Ghostwriting Firewall

Mindful of the need to ensure the highest degree of scholarly reliability, the Editorial Board of the “Teka Komisji Prawniczej PAN Oddział w Lublinie” periodical implements the recommendations of the Ministry of Science and Higher Education regarding safeguards against guest authorship and ghostwriting.

Guidelines of the Ministry of Science and Higher Education regarding Ghostwriting and Guest Authorship

Reliability and integrity in science are at the heart of its quality. Readers should always be able to approach a piece of scholarly writing as a transparent, reliable and honest picture of Author’s work, regardless of whether he or she is the direct author or have enlisted the assistance of an expert party (natural or legal person). Evidence of researcher’s ethical attitude and the highest editorial standards should be the disclosure of information about any parties contributing to the publication (subject-matter, material, or financial contribution, etc.), which testifies not only to author’s decency but also to social responsibility. Ghostwriting and guest authorship are just opposite attitudes.

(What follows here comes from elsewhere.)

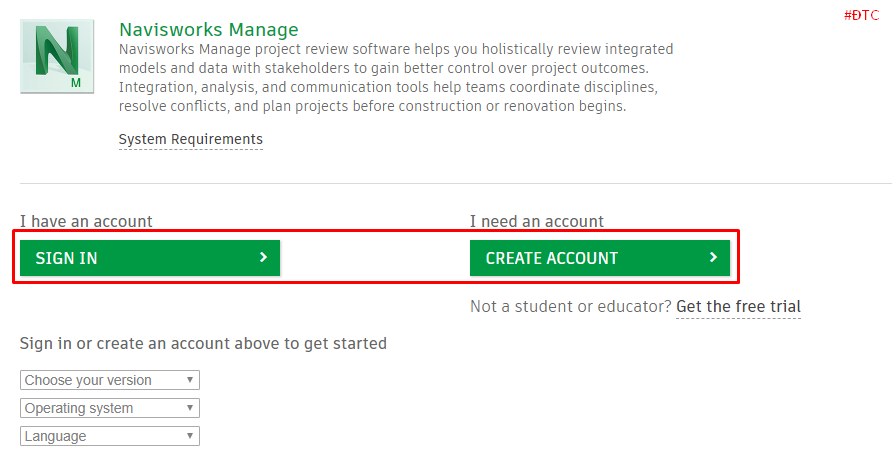
Task: Expand the Operating system dropdown
Action: (109, 408)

Ghostwriting occurs when someone has made a significant contribution to a publication, however without being disclosed as one of the authors or without their role being mentioned in the acknowledgements.

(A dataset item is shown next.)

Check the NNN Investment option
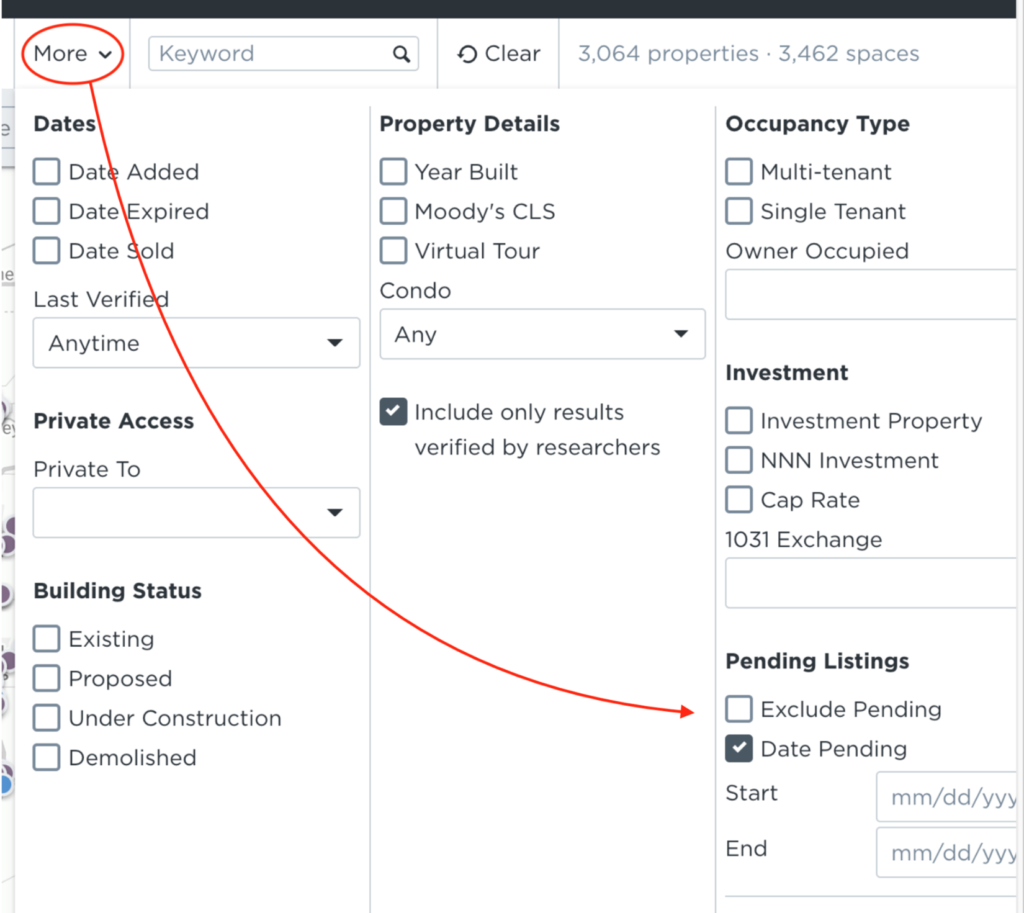Image resolution: width=1024 pixels, height=913 pixels. 739,460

Guest authorship ( or honorary authorship) occurs when the actual author’s contribution is negligible or next to none, and, yet, he or she is named the author/co-author of the publication.

To counteract ghostwriting and guest authorship, editors should have appropriate procedures in place corresponding to their published field or discipline of science or implement the following solutions:

  1. editors should require authors to disclose the contribution of individual authors to the relevant publication (including their affiliation and actual participation, i.e. information on is behind the concept, assumptions, methods, procedure, etc. employed in the publication), with the author submitting the manuscript being held responsible in the first place. Authors are required to submit to the Editorial Board → Author’s Statement.
  2. In the Guidelines for Authors, the Editorial Board explains that ghostwriting and guest authorship are deemed scientific misconduct, and all detected and confirmed cases thereof will be exposed, including by notification to relevant bodies (institutions employing authors, scientific societies, associations of scholarly editors, etc.).
  3. The Editorial Board needs to obtain information on the sources of funding for the publication, the contribution of scientific and research institutions, societies and other entities (financial disclosure).
  4. The Editorial Board documents any cases of scientific misconduct, especially violations and infringements of ethical behaviour in science.